Texas Legislature
- Long title Relating to the criminal offense of gender identity fraud. ;
- Territorial extent: Texas
- Considered by: Texas House of Representatives

Legislative history
- Bill title: House Bill 3817
- Introduced by: Tom Oliverson
- Introduced: March 5, 2025
- First reading: March 26, 2025

Summary
- Considers "gender identity fraud," or knowingly claiming to be a gender that does not align with biological sex, as a felony.

= Texas House Bill 3817 =

Proposed Texas law

Texas House Bill 3817 (HB 3817) was a proposed law in the state of Texas that would have made it a felony to commit "gender identity fraud," effectively criminalizing being transgender. It was introduced by Representative Tom Oliverson on March 5, 2025, but expired on May 16, 2025, after reaching the deadline.

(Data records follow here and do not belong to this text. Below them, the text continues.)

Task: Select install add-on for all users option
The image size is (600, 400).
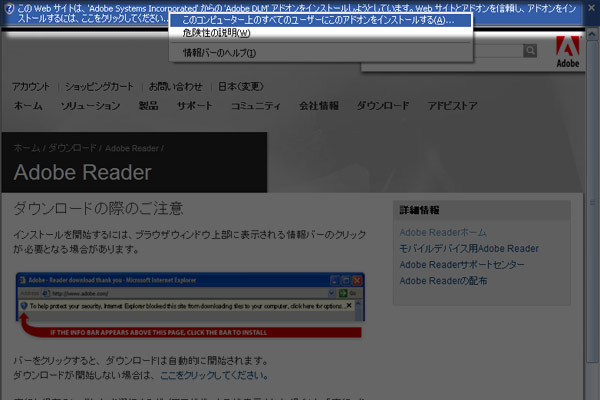Action: point(318,20)
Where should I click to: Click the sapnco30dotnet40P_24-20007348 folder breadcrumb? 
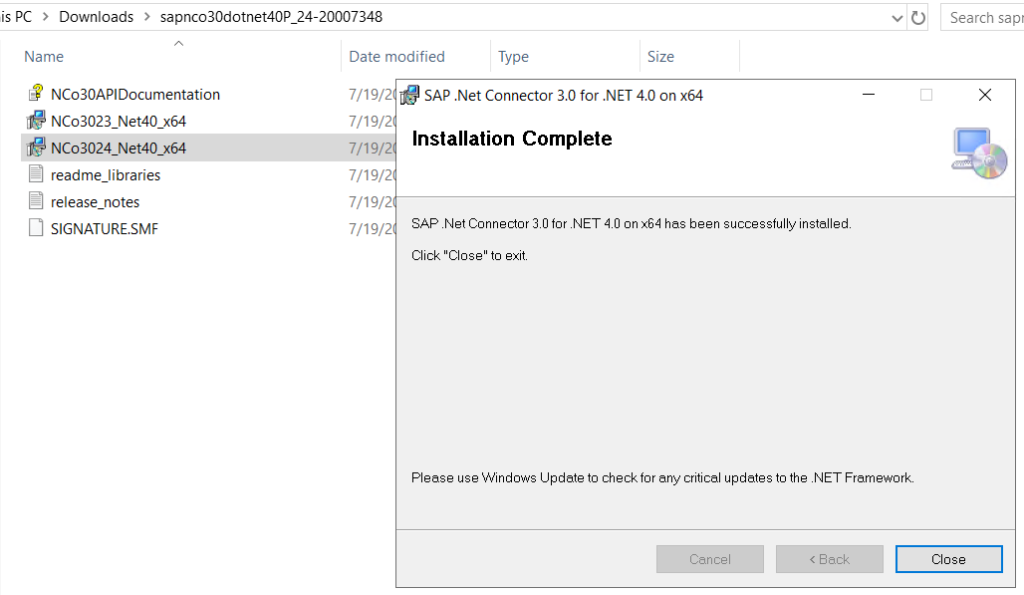pyautogui.click(x=271, y=17)
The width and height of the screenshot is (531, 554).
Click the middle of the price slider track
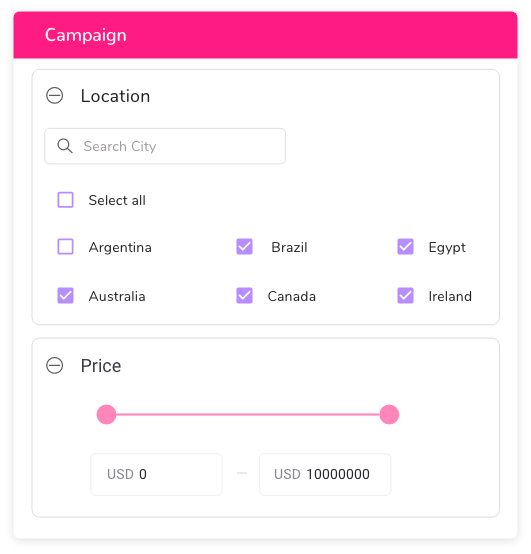coord(248,414)
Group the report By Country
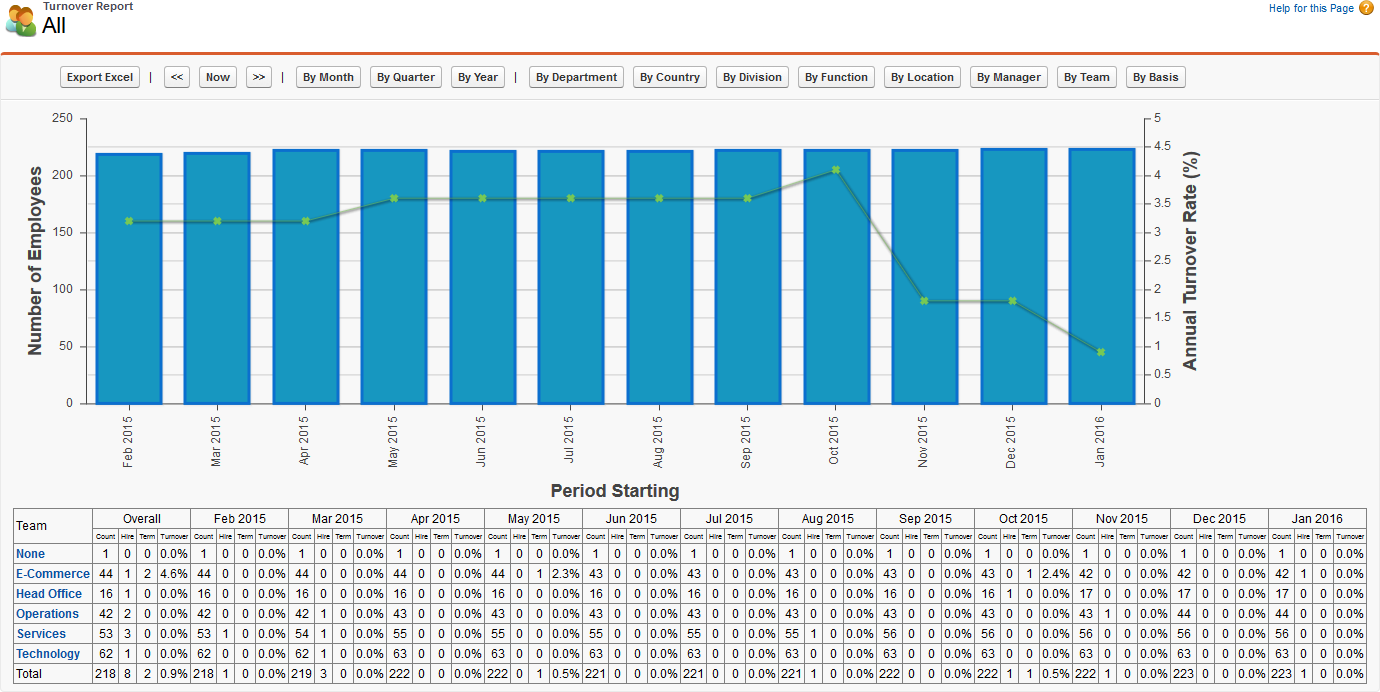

The bill garnered criticism for being anti-transgender and extreme. The bill never made it to an official vote despite committee hearings and had few co-sponsors.

== Provisions ==
House Bill 3817 would criminalize "gender identity fraud" by making it a felony for Texans to present their gender as something that does not align with their biological sex, especially in regard to government agencies or employers. Those who commit said felony could have been given a $10,000 fine or sentenced to two to ten years in jail, or both. It applied to verbal or written statements.